Development and Validation of a Liquid Chromatography High-Resolution Mass Spectrometry (LC-HRMS) Bioanalytical Method for Quantifying Cannabinoids in Whole Blood: Application for Determining Recent Cannabis Use.

BACKGROUND

Cannabis legalization is expanding rapidly throughout the United States, but there is no reliable means of establishing recent use.

OBJECTIVE

To develop and validate a bioanalytical method for determination of Δ9-tetrahydrocannabinol (Δ9-THC), cannabinol, 11-hydroxy-Δ9-THC, 11-nor-9-carboxy-Δ9-THC, and 8β,11-dihydroxy-Δ9-THC in whole blood microsamples by liquid chromatography high-resolution mass spectrometry (LC-HRMS).

METHODS

Cannabinoid extraction from whole blood was performed using a mixture of n-hexane/ethyl acetate (90:10, v/v). Chromatographic separation was performed with a C18 column using a binary mobile phase gradient of water and acetonitrile, each with 0.1% formic acid. Detection was performed by positive ion mode heated electrospray ionization with full scan MS on an Orbitrap mass spectrometer. A clinical study was performed in 30 subjects to identify recent cannabis use based on analysis of cannabinoids in blood samples up to 200 min post-smoking.

RESULTS

Acceptable linearity of all calibration curves was observed (r2>0.99) for all analytes over a 1-100 ng/mL concentration range, with acceptable accuracy.

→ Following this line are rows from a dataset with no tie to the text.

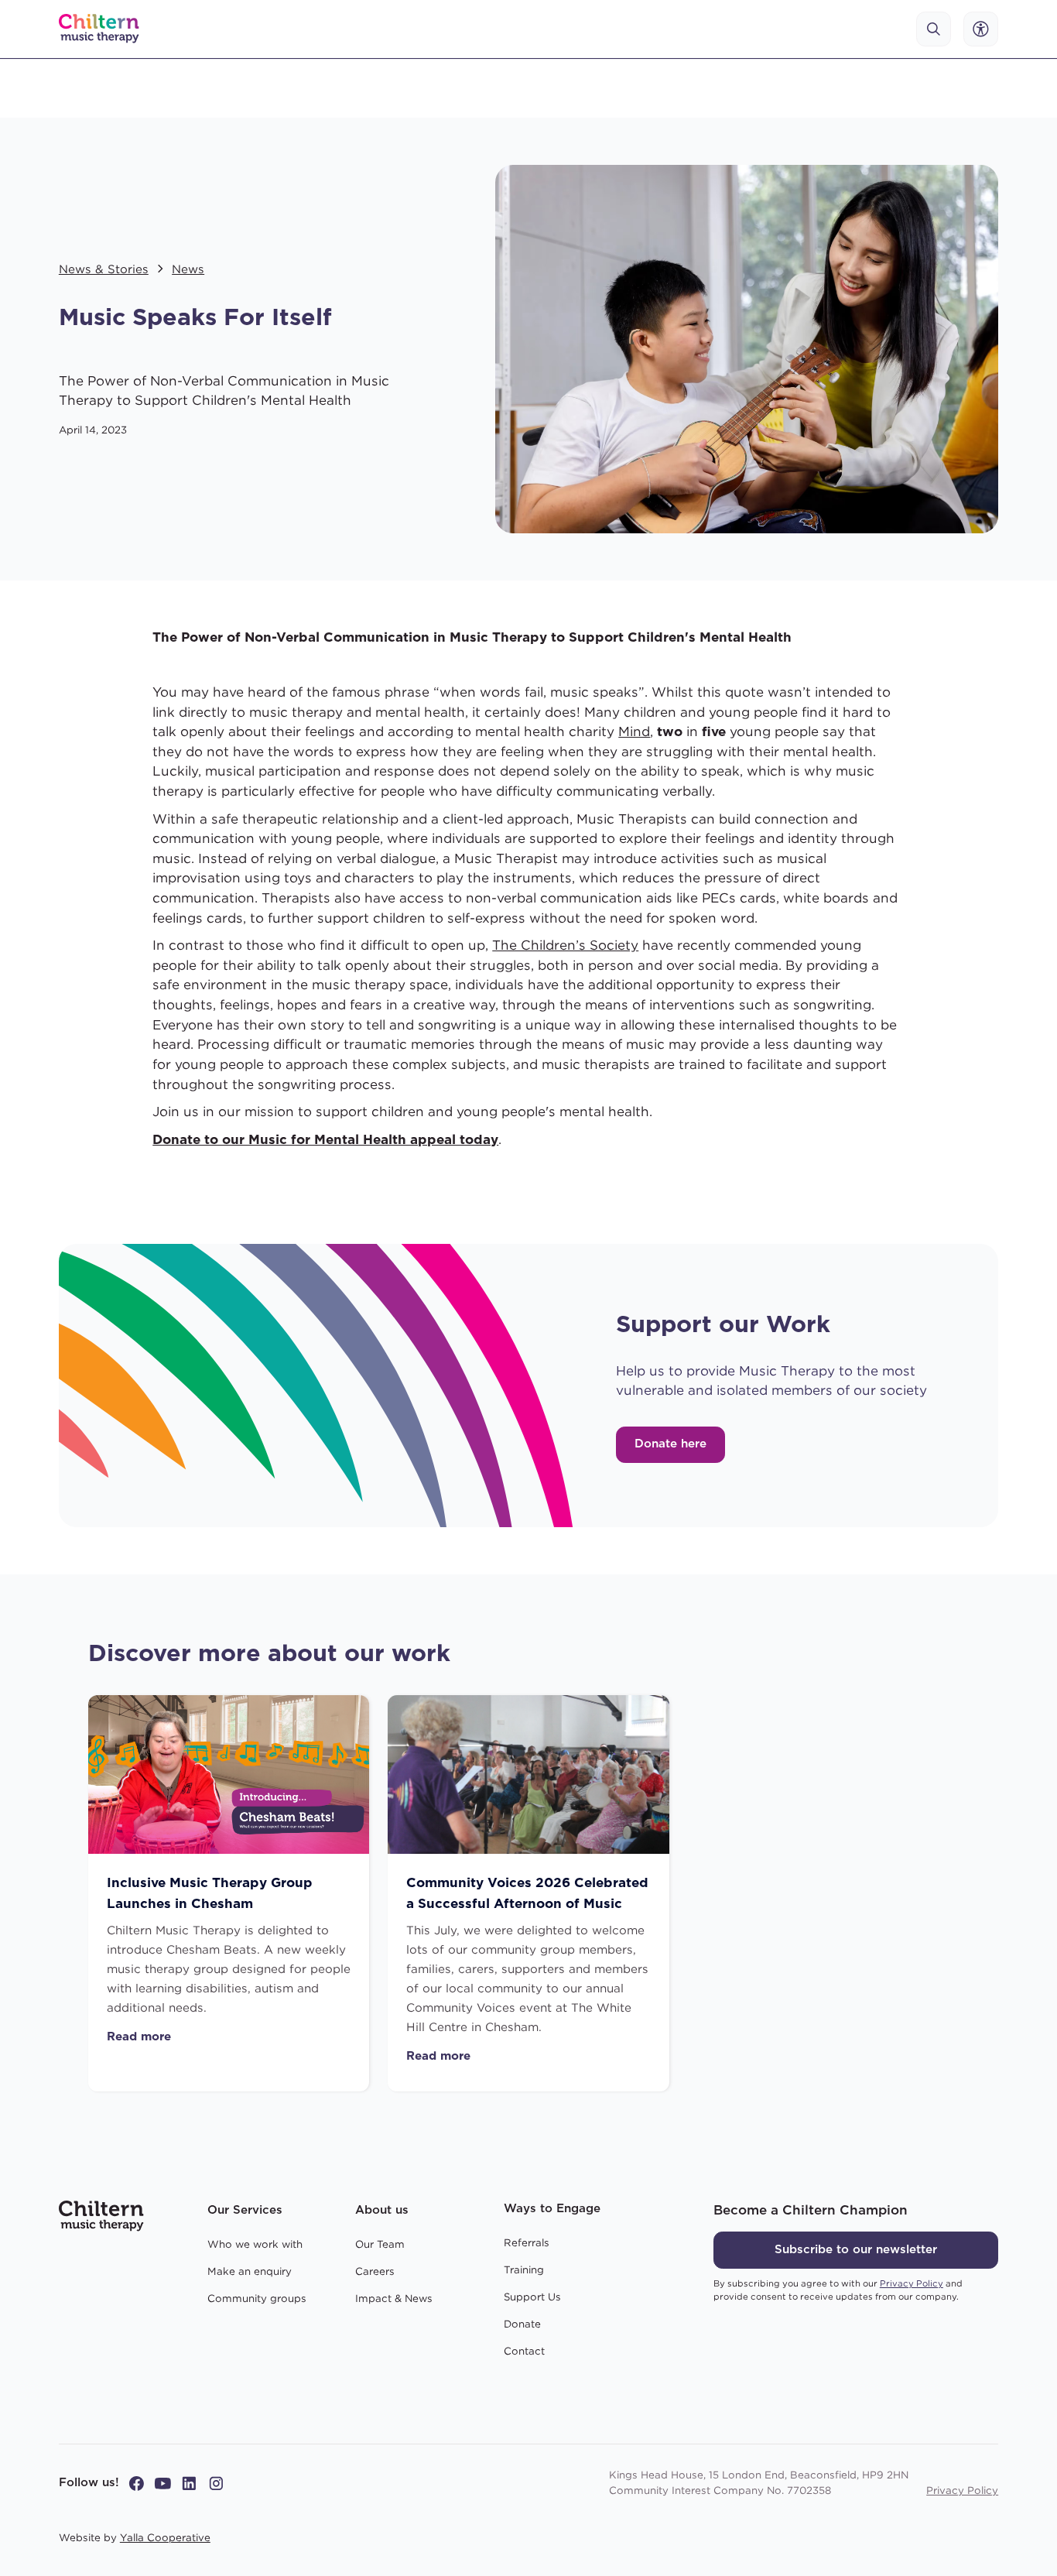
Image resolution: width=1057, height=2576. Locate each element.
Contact (524, 2350)
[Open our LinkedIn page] (189, 2483)
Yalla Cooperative (165, 2537)
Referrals (526, 2242)
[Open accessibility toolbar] (981, 29)
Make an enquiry (249, 2271)
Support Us (532, 2296)
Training (524, 2269)
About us (382, 2210)
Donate (522, 2323)
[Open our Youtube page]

Limit of detection (LOD) was 0.5 ng/mL. Accuracy and precision met acceptance criteria for all analytes. Repeatability (CV) was <5% at low (3 ng/mL) and high (90 ng/mL) concentrations. In the clinical study, the ratios between 11-nor-9-carboxy-Δ9-THC and Δ9-THC fell immediately after smoking and returned to near baseline levels by 200 min post-smoking, which is consistent with recent use.

CONCLUSIONS AND HIGHLIGHTS

The developed LC-HRMS bioanalytical method is suitable for quantification of five key cannabinoids in whole capillary blood microsamples and can be used in conjunction with a test for determining recent cannabis use.